In the case of Union of India v. Chotelal Sheonath Rai, Second Appeal No. 645 of 1964, D/- 2-9-1968 (Pat) by a Bench of this Court, of which my learned brother was a member, the facts were that 660 tins of groundnut oil were booked to Tatanagar. When the consignment reached the destination station, it was detected on the 2nd January, 1961 that some of the tins containing the oil had been cut and so open delivery was asked for. It was given on 5th March, 1961. The result was that there was a shortage of 2082 Kilograms of oil. The question before the Bench in that case was whether the suit was barred by limitation. In this connection two points were raised, namely, whether the case was governed by Article 80 of the Limitation Act, 1908 or whether it

would be governed by Article 31; and, what would be the starting point of limitation. It was held by the Bench that Article 30 would govern the case and the starting point would be 5-3-1961 when open delivery was given and not 2-1-1961 when the consignment reached the destination. My learned Brother, if I may say so with respect, referred in his judgment many decisions of the Supreme Court as also of this Court and other High Courts, and he arrived at the conclusion just stated.

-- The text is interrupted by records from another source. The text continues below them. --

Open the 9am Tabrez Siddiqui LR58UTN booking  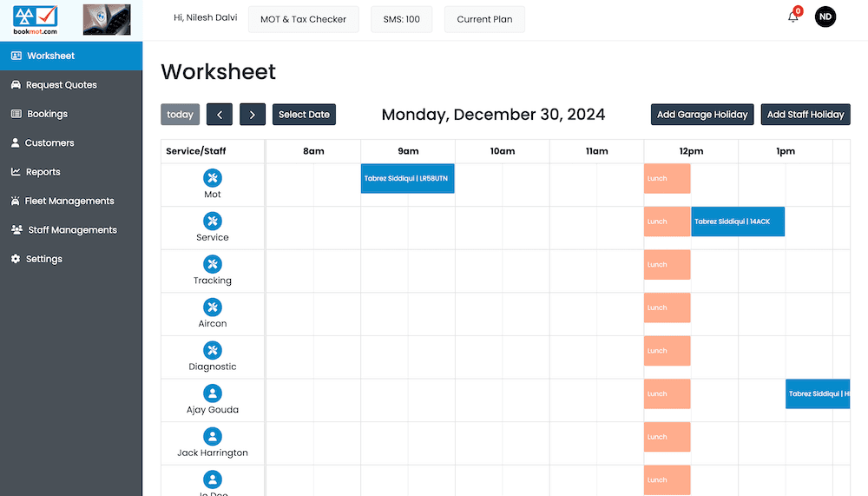point(407,178)
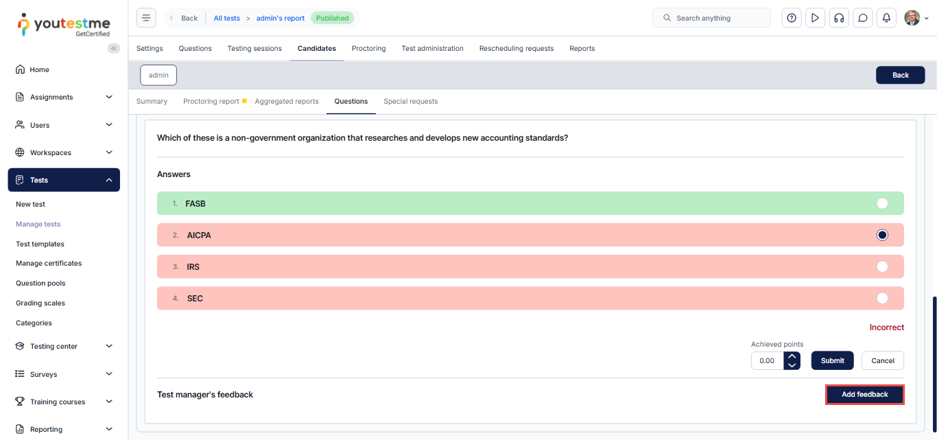Click the play tutorial icon
The width and height of the screenshot is (937, 440).
pyautogui.click(x=815, y=18)
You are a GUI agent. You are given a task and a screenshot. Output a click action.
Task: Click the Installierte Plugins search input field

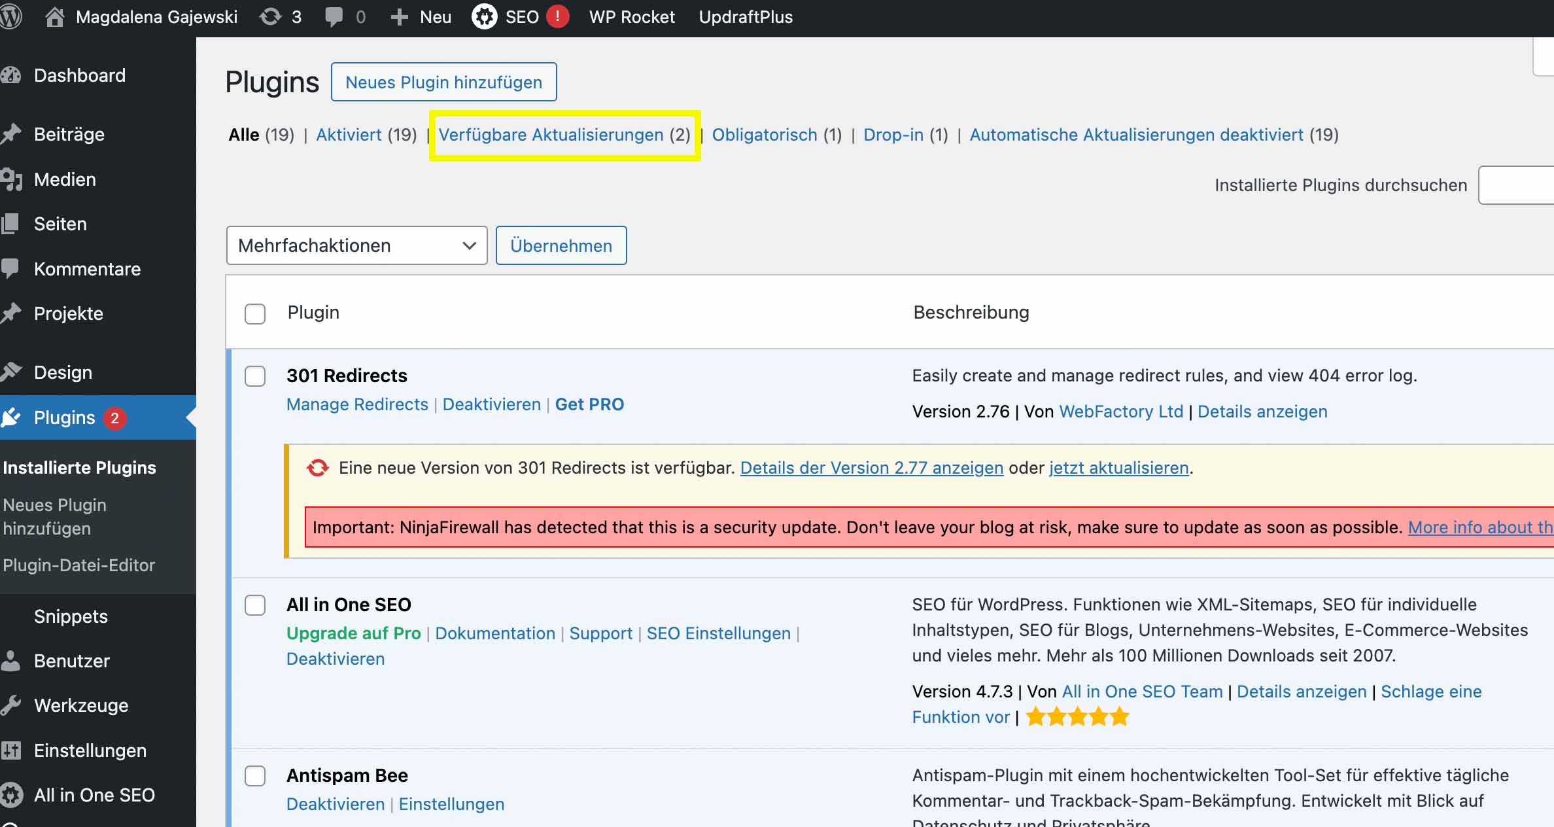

As I have said above, if a case of nondelivery of the total consignment or nondelivery of full package or more than one full package is there, the point may require reconsideration as to whether Article 80 would apply or Article 31 would apply. Some of the passages in the judgment of the Supreme Court in Boota Mal v. Union of India, AIR 1962 SC 1716 may indicate that in such a situation Article 31, perhaps, may apply and a short delivery of that kind may be taken as non-delivery as against the view expressed by Ross, I. in Rameshwar Dass Mali v. East Indian Rly. Co. Ltd., AIR 1923 Pat 298. But, we are, not concerned with such a situation in this case. The facts of the instant case are identical to those of the case of S. A. No. 645 of 1964, D/- 2-9-1968 (Pat), referred to above and the decision of the Bench of this Court to which my Learned Brother was a party, applies on all fours to this ease.

3. Mr. Bose drew our attention to a decision given by me sitting singly in Mukhlal Prasad v. Union of India, 1964 BLJR 882 where, under a similar situation, I had taken a different view. That was also a case of short delivery similar to the one with which we are concerned in this appeal, and I held that the starting point would be when the goods were made available for delivery on the earlier date and not the date when open delivery was given. Following this decision, Mahapatra, I. has taken an identical view in the case of Union of India v. New India Assurance Co. Ltd., 1969 BLJR 508 = (AIR 1969 Pat 154). On a reconsideration of the matter in light of the decisions referred to above, I have come to the conclusion that in cases of short delivery of a kind, with which we are concerned in this appeal, strictly speaking, it does not remain a case of non-delivery within the meaning of Article 31 of the Limitation Act; it becomes a case of loss of goods within the meaning of Article 30. And, generally and ordinarily, the loss would be detected when open delivery is given. That being so unless contrary facts, are pleaded and proved by the defendants, the starting point of limitation would be when open delivery is given by the defendants.

6. Mr. Bose drew our attention to the unreported decision of this Court in Union of India v. Swastik Mica Co., C. R.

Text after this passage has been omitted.